Per la terza volta in quattordici anni agli italiani viene chiesto se sono d’accordo a ridurre il numero dei propri rappresentanti in Parlamento. Ma a differenza di quanto accaduto nel 2006 (riforma del centrodestra) e nel 2016 (riforma Boschi-Renzi) quando la questione era inserita all’interno di una revisione complessiva dell’assetto delle istituzioni (in entrambi i casi bocciata dagli elettori), all’«election day» del 20 e 21 settembre - si voterà anche in sette regioni e 1.184 comuni - la domanda referendaria sarà circoscritta e aritmetica: volete voi diminuire del 36,5% deputati, da 630 a 400, e senatori, da 315 a 200)?

Dalla risposta degli elettori (alla vigilia l’esito appare scontato con una prevalenza del sì), chiamati per la prima volta alle urne dopo il rinvio dovuto all’emergenza Covid-19, dipenderanno gli assetti dell’attuale Parlamento e del Governo.
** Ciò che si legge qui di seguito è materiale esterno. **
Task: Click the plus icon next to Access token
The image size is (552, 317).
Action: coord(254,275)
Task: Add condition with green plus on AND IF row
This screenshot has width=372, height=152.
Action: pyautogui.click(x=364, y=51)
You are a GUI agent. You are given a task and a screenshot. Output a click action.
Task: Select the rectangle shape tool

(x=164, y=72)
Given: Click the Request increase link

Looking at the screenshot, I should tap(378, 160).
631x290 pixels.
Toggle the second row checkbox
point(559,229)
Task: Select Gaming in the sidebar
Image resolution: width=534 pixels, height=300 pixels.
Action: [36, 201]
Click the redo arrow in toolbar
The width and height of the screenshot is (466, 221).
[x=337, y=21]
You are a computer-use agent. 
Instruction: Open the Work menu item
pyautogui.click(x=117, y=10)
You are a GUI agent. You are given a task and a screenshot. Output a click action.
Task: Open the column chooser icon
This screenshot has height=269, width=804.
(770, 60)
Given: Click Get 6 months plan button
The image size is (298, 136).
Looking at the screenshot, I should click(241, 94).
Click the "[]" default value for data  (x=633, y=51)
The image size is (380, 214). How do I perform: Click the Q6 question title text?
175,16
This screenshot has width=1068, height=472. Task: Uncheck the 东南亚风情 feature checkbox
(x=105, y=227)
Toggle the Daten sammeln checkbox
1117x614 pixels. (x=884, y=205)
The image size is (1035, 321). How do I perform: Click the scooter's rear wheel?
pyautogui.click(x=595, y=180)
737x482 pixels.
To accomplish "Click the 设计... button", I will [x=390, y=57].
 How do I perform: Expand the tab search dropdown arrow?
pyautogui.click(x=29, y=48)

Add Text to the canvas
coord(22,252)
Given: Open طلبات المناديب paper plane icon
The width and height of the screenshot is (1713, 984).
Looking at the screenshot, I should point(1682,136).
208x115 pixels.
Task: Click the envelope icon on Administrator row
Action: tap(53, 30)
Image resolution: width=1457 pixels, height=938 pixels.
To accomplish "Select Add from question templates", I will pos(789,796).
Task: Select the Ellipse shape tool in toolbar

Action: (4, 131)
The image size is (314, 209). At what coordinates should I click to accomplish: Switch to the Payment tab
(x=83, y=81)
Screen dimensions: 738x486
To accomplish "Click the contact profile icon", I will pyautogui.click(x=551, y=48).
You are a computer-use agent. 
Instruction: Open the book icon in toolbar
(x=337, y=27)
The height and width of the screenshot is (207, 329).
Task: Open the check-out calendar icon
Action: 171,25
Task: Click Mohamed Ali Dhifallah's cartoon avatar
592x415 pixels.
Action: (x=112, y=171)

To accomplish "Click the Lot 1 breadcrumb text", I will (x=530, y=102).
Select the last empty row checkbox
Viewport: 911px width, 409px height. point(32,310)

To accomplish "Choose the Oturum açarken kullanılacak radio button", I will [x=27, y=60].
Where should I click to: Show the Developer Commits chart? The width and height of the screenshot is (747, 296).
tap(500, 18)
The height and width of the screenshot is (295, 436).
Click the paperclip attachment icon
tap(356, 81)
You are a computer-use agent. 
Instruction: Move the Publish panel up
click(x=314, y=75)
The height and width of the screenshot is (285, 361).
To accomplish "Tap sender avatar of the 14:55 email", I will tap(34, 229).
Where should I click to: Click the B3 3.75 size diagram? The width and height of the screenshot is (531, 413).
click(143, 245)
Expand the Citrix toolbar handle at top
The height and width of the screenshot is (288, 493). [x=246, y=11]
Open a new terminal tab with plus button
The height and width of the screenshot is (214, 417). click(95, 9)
Il testo della riforma costituzionale è stato approvato nella seconda votazione al Senato l’11 luglio 2019 e alla Camera l’8 ottobre 2019. La maggioranza di due terzi dei componenti è stata raggiunta solo a Montecitorio e non in entrambi i rami del Parlamento: circostanza che avrebbe escluso la possibilità di svolgere un referendum sul testo.

Di cui invece hanno fatto richiesta 71 senatori (numero superiore a un quinto dei membri di una Camera) entro il termine dei tre mesi dalla pubblicazione della legge. Il referendum era stato fissato inizialmente il 29 marzo ma l’emergenza causata dal coronavirus ha fatto slittare il voto al 20 e 21 settembre.

GLI SCHIERAMENTI

Tra l’ultimo via libera del Senato e quello della Camera è avvenuto il cambio di Governo: dal primo esecutivo guidato da Giuseppe Conte e sostenuto da M55 e Lega al secondo affidato ancora al professore pugliese di diritto privato ma con il Pd al posto del partito di Matteo Salvini. Un passaggio che ha prodotto un effetto sulla composizione degli schieramenti per il Sì e per il No che non coincidono con maggioranza e opposizione.

La riduzione del numero dei parlamentari è una storica battaglia del Movimento 5 Stelle, che negli ultimi giorni di campagna elettorale ha messo in campo tutti i suoi esponenti di rilievo, a partire dall’ex capo politico e ministro degli Esteri Luigi Di Maio, per far prevalere il via libera alla riforma. Un risultato che servirebbe ai Cinquestelle per compensare, almeno in parte, i risultati negativi dei propri candidati alle regionali e che rilancerebbe la "battaglia anticasta": dopo l’intervento sui vitalizi e sulla "platea" degli eletti, il prossimo passo - già annunciato - sarebbe la riduzione degli stipendi dei parlamentari.